Wednesday, March 24, 2010

With Few Cats To Pay For, Lloyd’s Sees Record Results For 2009

Lloyd’s of London announced that its 2009 pre-tax profits more than doubled, to £3.86billion ($6.2 billion) compared to £1.89 billion in 2008 ($2.82 billion at today’s rate).

In an interview Luke Savage, director, finance, risk management and operations at Lloyd’s, cited a benign year for disasters and catastrophes as a big factor in the results.

The chairman of Lloyd's, Lord Peter Levene, said in a statement, “The hard work and very careful attention to risk in the Lloyd’s market have resulted in a pre-tax profit of $6.2 billion, the highest that we have ever recorded.”

The result was achieved, he noted, “despite the economic turbulence that characterized most of 2009, although we were certainly helped by a low level of catastrophe-related losses, helped by a benign Atlantic hurricane season. The market can be proud of what it has achieved in 2009.”

Lord Levene also commented that the results illustrate that “not all parts of the financial services sector are the same and, at Lloyd’s, our strength and resilience means that we can face the future with confidence.”

Mr. Savage mentioned that Lloyd’s provides a lot of cover to the hurricane-affected areas of the United States.

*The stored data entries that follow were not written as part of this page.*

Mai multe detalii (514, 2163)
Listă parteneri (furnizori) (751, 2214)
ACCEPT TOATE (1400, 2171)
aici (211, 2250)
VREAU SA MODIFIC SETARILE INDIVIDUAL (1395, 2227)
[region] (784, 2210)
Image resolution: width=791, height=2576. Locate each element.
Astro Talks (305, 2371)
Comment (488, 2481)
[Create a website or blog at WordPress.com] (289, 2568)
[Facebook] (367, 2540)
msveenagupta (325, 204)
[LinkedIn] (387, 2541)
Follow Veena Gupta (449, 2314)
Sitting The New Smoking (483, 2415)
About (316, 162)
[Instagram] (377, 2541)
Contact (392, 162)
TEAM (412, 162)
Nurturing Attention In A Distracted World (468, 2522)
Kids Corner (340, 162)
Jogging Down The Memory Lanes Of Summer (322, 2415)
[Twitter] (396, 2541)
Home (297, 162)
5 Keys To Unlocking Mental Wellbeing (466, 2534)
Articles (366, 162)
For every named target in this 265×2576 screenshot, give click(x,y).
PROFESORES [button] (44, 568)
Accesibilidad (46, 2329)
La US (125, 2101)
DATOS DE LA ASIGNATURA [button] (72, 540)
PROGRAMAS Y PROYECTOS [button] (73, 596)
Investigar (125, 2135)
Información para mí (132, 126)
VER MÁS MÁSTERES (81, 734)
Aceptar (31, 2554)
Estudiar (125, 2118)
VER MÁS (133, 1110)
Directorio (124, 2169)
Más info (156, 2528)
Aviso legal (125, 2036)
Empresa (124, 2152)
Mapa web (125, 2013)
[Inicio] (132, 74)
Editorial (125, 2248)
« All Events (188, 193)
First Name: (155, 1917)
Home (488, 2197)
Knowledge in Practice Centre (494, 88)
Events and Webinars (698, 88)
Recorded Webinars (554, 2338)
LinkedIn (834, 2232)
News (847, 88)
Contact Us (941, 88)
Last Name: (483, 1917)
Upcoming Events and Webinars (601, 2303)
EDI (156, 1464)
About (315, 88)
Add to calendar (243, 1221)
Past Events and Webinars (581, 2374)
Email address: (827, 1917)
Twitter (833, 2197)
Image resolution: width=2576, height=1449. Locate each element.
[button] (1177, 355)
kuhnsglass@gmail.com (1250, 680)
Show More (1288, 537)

He said last year’s particularly benign environment “helped to keep the contribution to our combined ratio down to just 2 percent for major losses.” For context, he noted, “the average catastrophes over the past eight-to-nine years have added about 10 points to the combined ratio.”

The major losses for 2009, he said, were the Air France disaster over the Atlantic Ocean, Windstorm Klaus in Europe and several bushfires in Australia. Those losses averaged £60-to-£70 million each ($89.3-to-$104.2 million), “and those were the biggest things we saw last year,” Mr. Savage said.

This was a marked contrast to the prior year, he said, when Hurricanes Gustav and Ike in the United States “cost us significantly more than that.” Hurricane Ike came in at £1.2 billion ($1.78) and Gustav at £200 million ($297.8 million), he said.

So far, he observed, 2010 has had a more volatile start with earthquakes in Haiti and Chile, but those most likely will not see losses near those from Hurricane Ike. He added that Lloyd’s focus for these disasters is not on costs, but in seeing that policyholders are paid as soon as possible.

Mr. Savage said another reason 2009 did so well was because “globally we saw rebounding stock markets.” He said, “Even if we have a similarly low level of catastrophes, we’re not going to see the same level of investment income in 2010.”

What will make it even more difficult in 2010 is pressure on rates, “particularly in things like property, where one year without any windstorms and everyone expects their premiums to start coming down,” he said, adding that all these factors combined make 2010 look “pretty gloomy in comparison.”

Lloyd's Chief Executive Richard Ward said the 2009 results are built on a “resolute focus on underwriting discipline coupled with a strong balance sheet and a conservative investment strategy.”

This has meant, he said, that during testing times for the financial services industry “we continued to be a stable partner for businesses seeking to manage their risks.”

Mr. Ward cautioned, however, that “while the results are a testament to our strength, we cannot afford to be complacent and in 2010 we must work to continue to develop the attractiveness of the market, whilst focusing on profitable underwriting and sound risk management.”

Other Lloyd’s financial highlights:

• Combined ratio of 86.1 (2008: 91.3), which compares favorably with an estimated average of 100 for U.S. property and casualty insurers; 94 for U.S. reinsurers; 99 for European insurers and reinsurers; and 84 for Bermudian insurers and reinsurers.

• Central assets increased to £2.08 billion ($3.35 billion), (2008: £2.07 billion).

• Investment return of £1.76 billion ($2.84 billion), (2008: £957 million).

• Profit before tax excluding currency movements on non-monetary items of £4.24 billion ($6.83 billion), (2008: £1.52 billion).

• Surplus on prior years’ reserves of £934 million ($1.5 billion), (2008: £1.26 billion).